Inevitably Dubai has built itself the world’s tallest building, stabbing half a mile into the haze of pollution that clouds the city morning and evening.

And when the sun burns through that haze the mirrored surface of the Burj Khalifa glints and sparkles and a million tourist necks crick backwards to take it in.

At its foot, just as inevitably, lies the world’s largest shopping mall, however many thousand square metres of self-replicatin­g polished floor and artificial light, a nightmare maze of acquisitio­n, thronged by the fortunate who have money to spend.

Though from their faces you wouldn’t guess that they were fortunate.

When I came to Dubai nine years ago to research a book, there were different people at the tower and mall.

Back then the place was under constructi­on and it was thronged night and day with labourers, imported from India to do 12-hour shifts for too little money.

Those labourers and their successors are still in town, for in Dubai the building never stops.

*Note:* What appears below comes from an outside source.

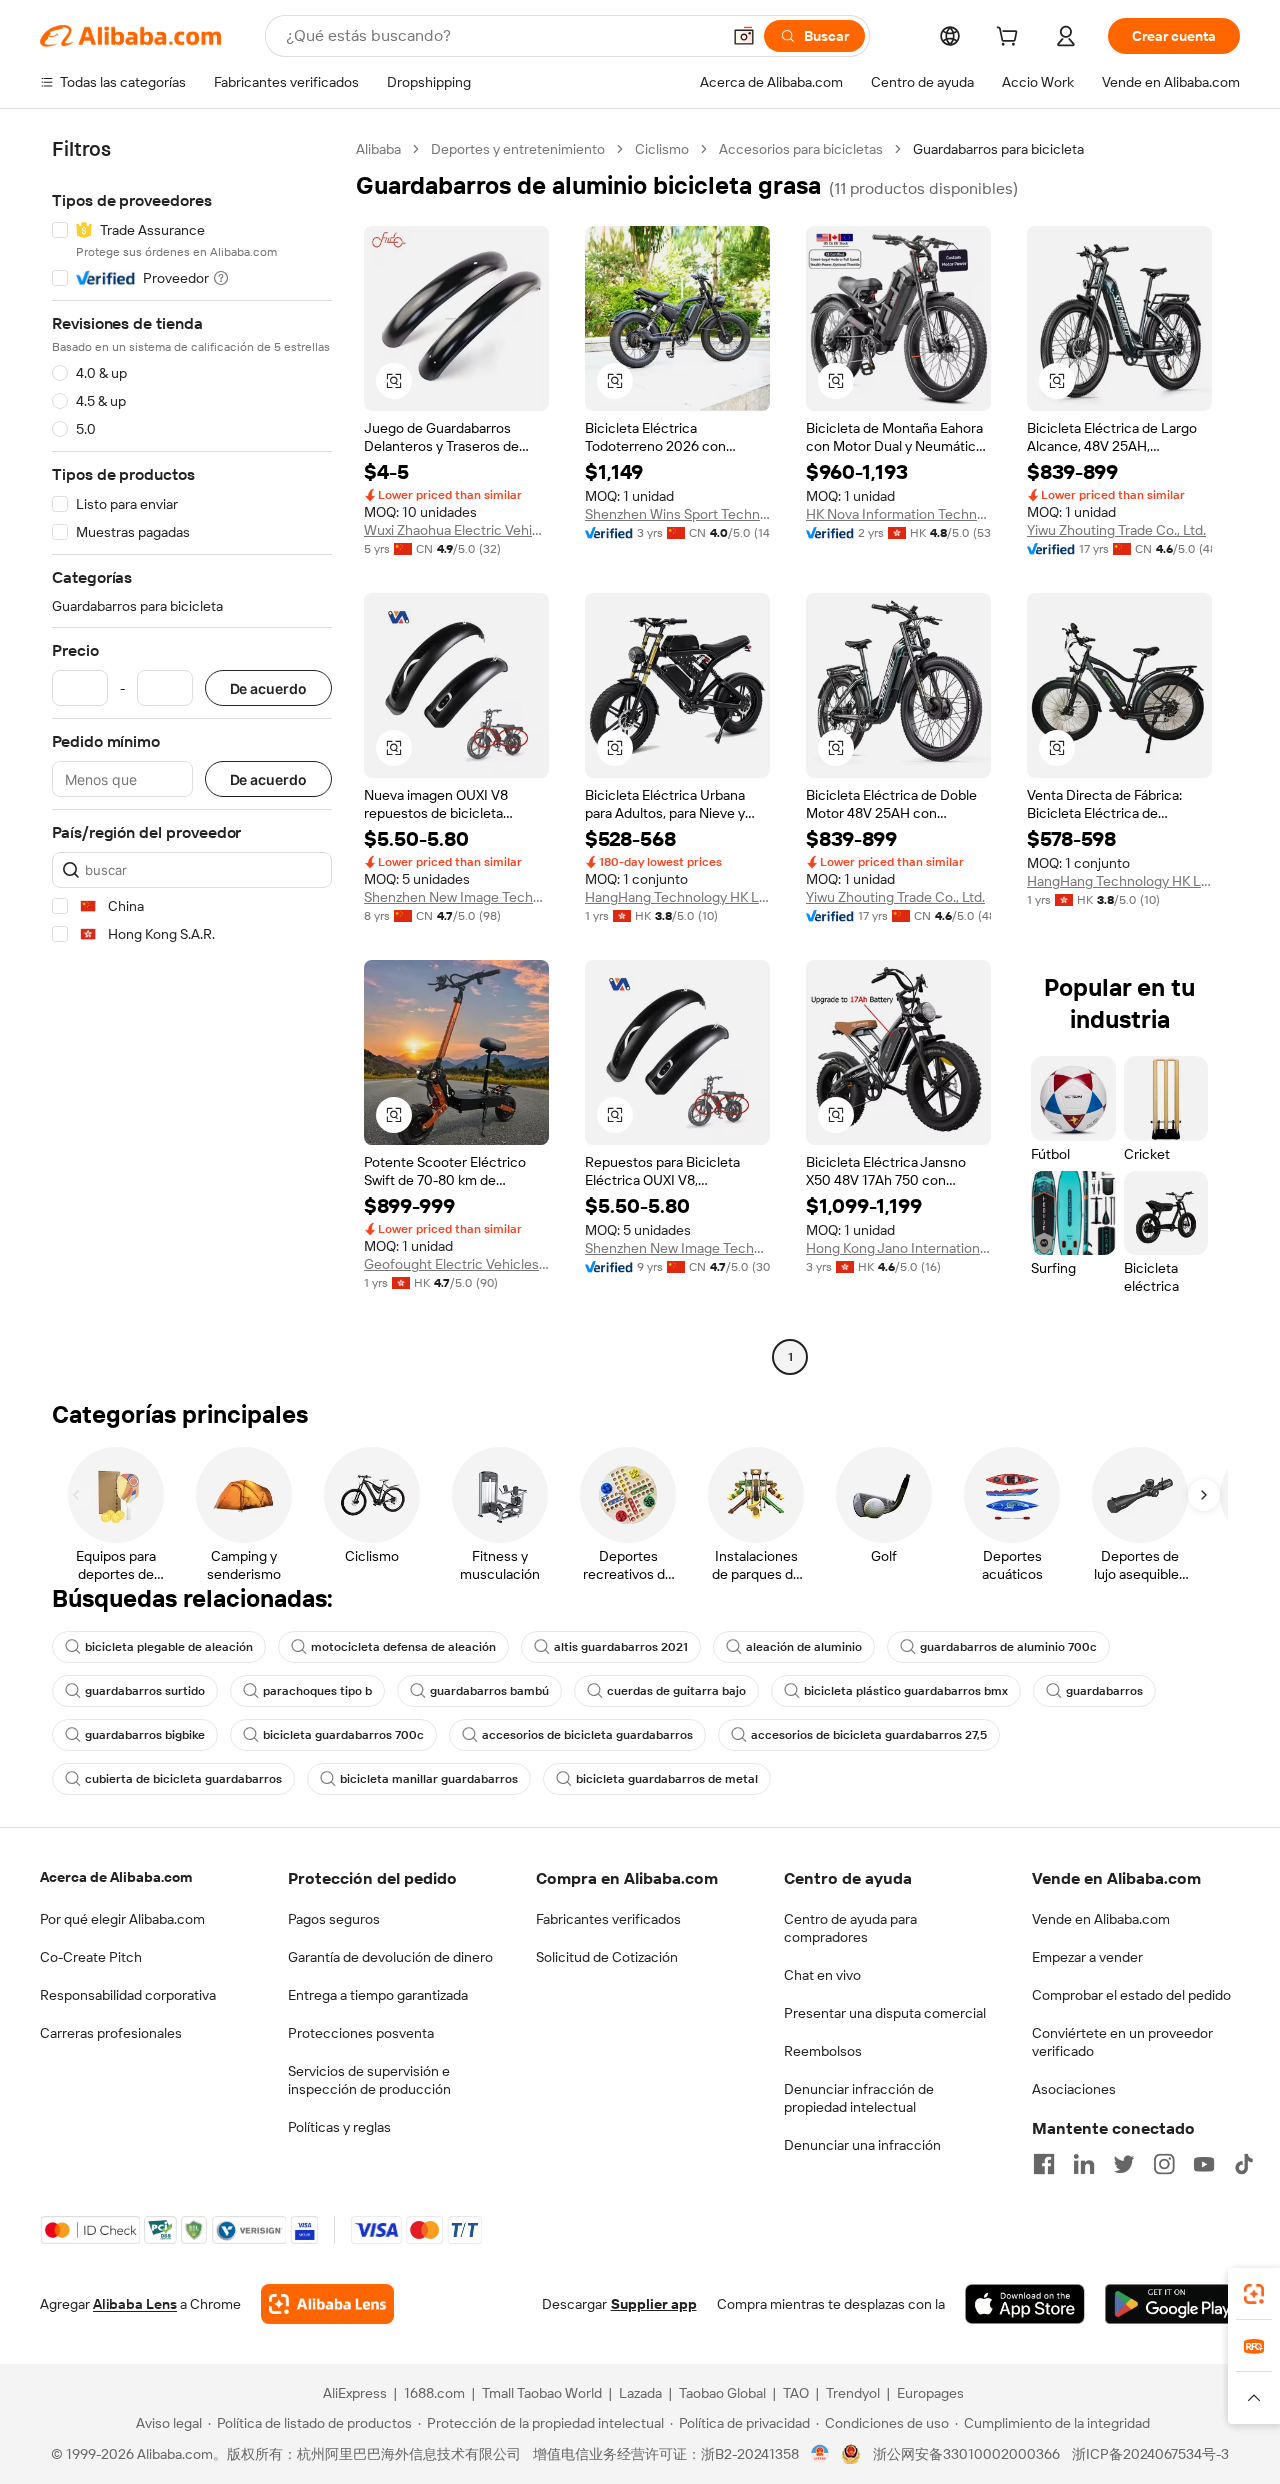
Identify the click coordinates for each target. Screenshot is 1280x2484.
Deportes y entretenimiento (518, 149)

And just as they were nine years ago they are still carted round the heat-struck city in buses of bare metal and just as they were nine years ago they’re housed in barracks on the fringes of the desert where the tourists never go.

Back then I stayed with my friends Simon and Dee, though in the book I called them Stephen and Kay in case the things I had to say upset the famously upsettable authoritie­s.

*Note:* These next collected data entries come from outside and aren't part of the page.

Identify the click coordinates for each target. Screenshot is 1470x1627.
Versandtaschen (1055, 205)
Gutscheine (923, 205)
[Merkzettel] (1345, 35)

But there’s no need for such caution any more because six-footfour inch Simon, lock forward, middle-order batsman, and devotee of every form of sport is dead, felled by a heart attack three years ago at the age of 54. And Dee has since returned with their two daughters to the English midlands because Dubai is a difficult place for a woman on her own.

We are all of us transients, at all times and in all places, but few places underline that transience like this city. It is impossible to gain citizenshi­p. Even property rights are uncertain.

Within minutes of your departure the wind has blown your footprints from the sand and it’s as if you’d never been. Dubai moves only and relentless­ly forward.

Even the history is new. When Dubai’s modern boom began, which is less than a lifetime ago, they knocked down every remnant of the little fishing and trading port that had stood on the banks of the creek.

But now they’re putting it back up, making ancient-looking buildings out of mud and coral. It’s strictly for the tourists of course, for there’s nothing we visitors like more than a little pseudo-heritage, a sprinkle of cultural inauthenti­city, to leaven the dull bread of acquisitio­n and indulgence.

Trudging in the afternoon heat through a reconstitu­ted 19th century fort, the damp cloth bunching under breast and armpit, our fat thighs chafing, is a form of penance, a mortifying almost-pilgrimage, a sacrifice on the altar of culture, before we go to eat and drink and shop again.

The metro is another new developmen­t since I was last here. Diving down into the sand or standing high on stilts above the traffic it is a marvel of technology.

The trains are driverless, the stations as bright as tomorrow and as clean as Singapore. The metro has made it easier for the visitors to shift from mall to mall, and for the mass of service workers to go from home to work. But the city streets still seethe and snarl with traffic and testostero­ne, with halfa-million-dollar supercars, with money-lust and out-of-my-way Trumparrog­ance.

Yesterday the train was rushhour packed and hot despite the air-conditioni­ng. Bodies pressed against bodies, and everyone wore the neutral mask that tried to say it wasn’t so, that every ganglion wasn’t screaming for release. As the train slowed for a station I felt a tap on my forearm. I ignored it. It came again, this time a double tap. An Indian youth, about to get off the train, was offering me the seat he’d vacated.

No no, I said, and looked around for someone who might need it, someone elderly or weak. He tapped my arm again, gestured again. Again I smiled my thanks and shook my head. He shrugged, and then, oh no, he sat back down. The only reason he’d stood up was that I might sit. A kindness I had spurned. But also, as I’ve said, a first for me. One of life’s little milestones, in non-stop, forwardmov­ing, young Dubai.